BEGIN EXTRACTED MATERIAL

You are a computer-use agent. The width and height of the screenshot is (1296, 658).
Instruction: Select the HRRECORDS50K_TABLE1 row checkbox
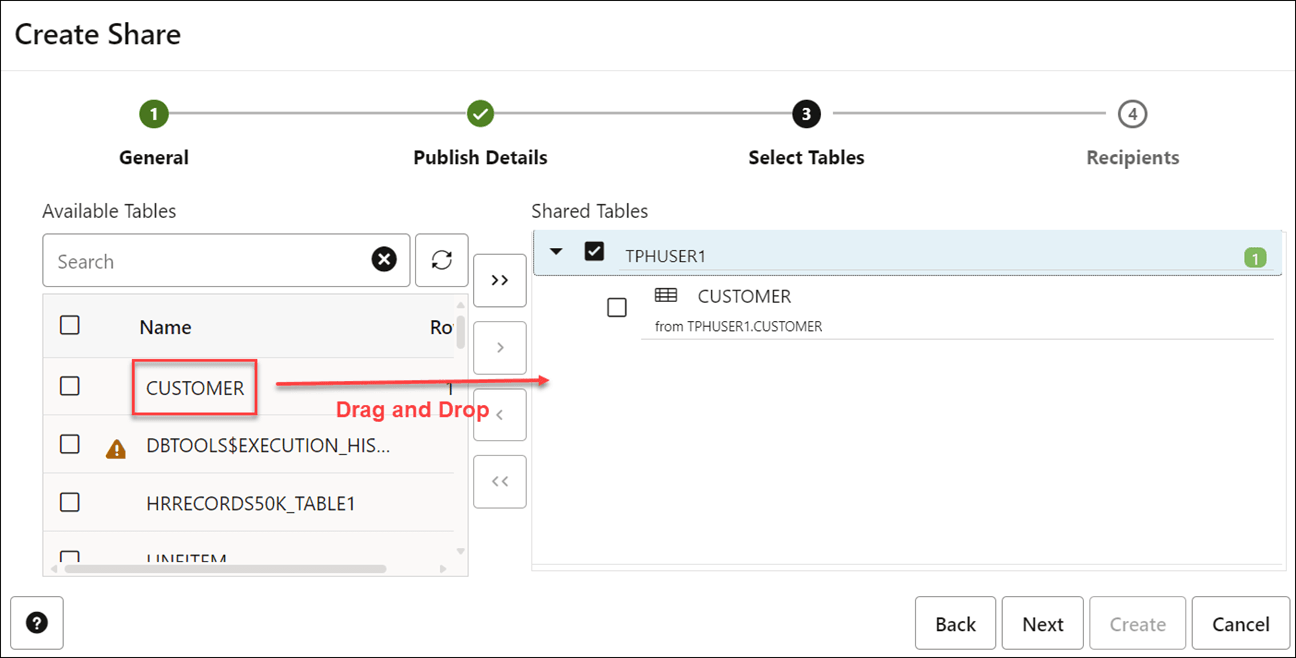[x=70, y=502]
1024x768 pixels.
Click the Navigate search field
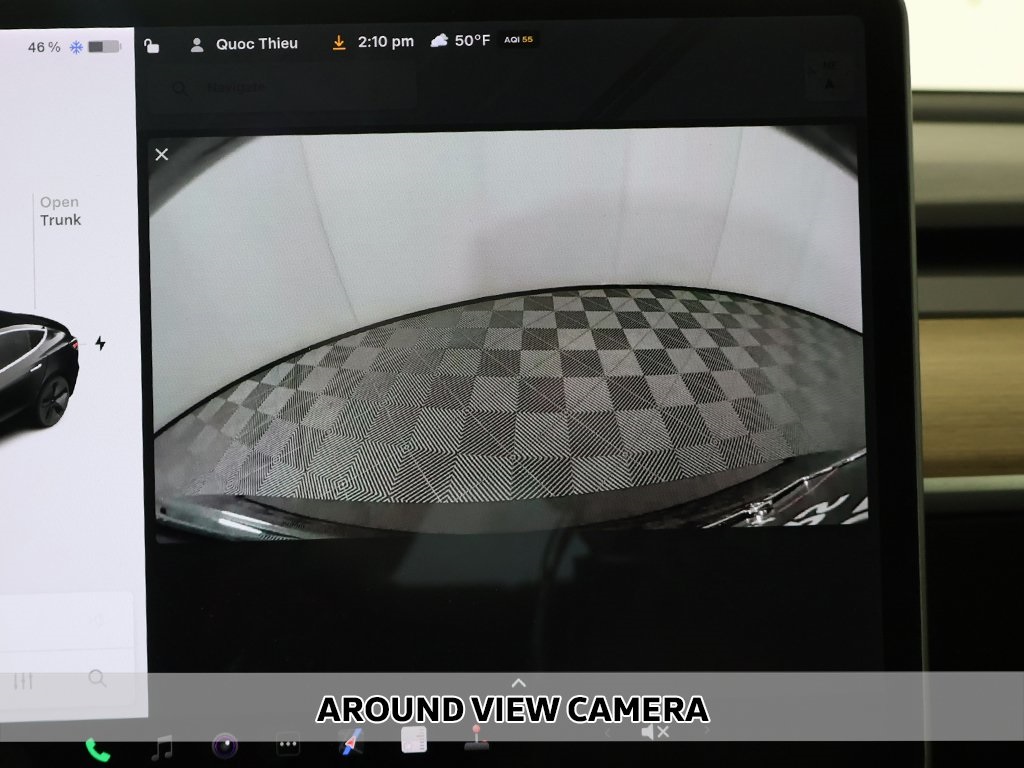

END EXTRACTED MATERIAL

Retype the entries word for word. Omit any images.

*SOLUTION FOR THIS TASK:*
You are a computer-use agent. The width and height of the screenshot is (1296, 658).
Instruction: Select the HRRECORDS50K_TABLE1 row checkbox
[x=70, y=502]
1024x768 pixels.
Click the Navigate search field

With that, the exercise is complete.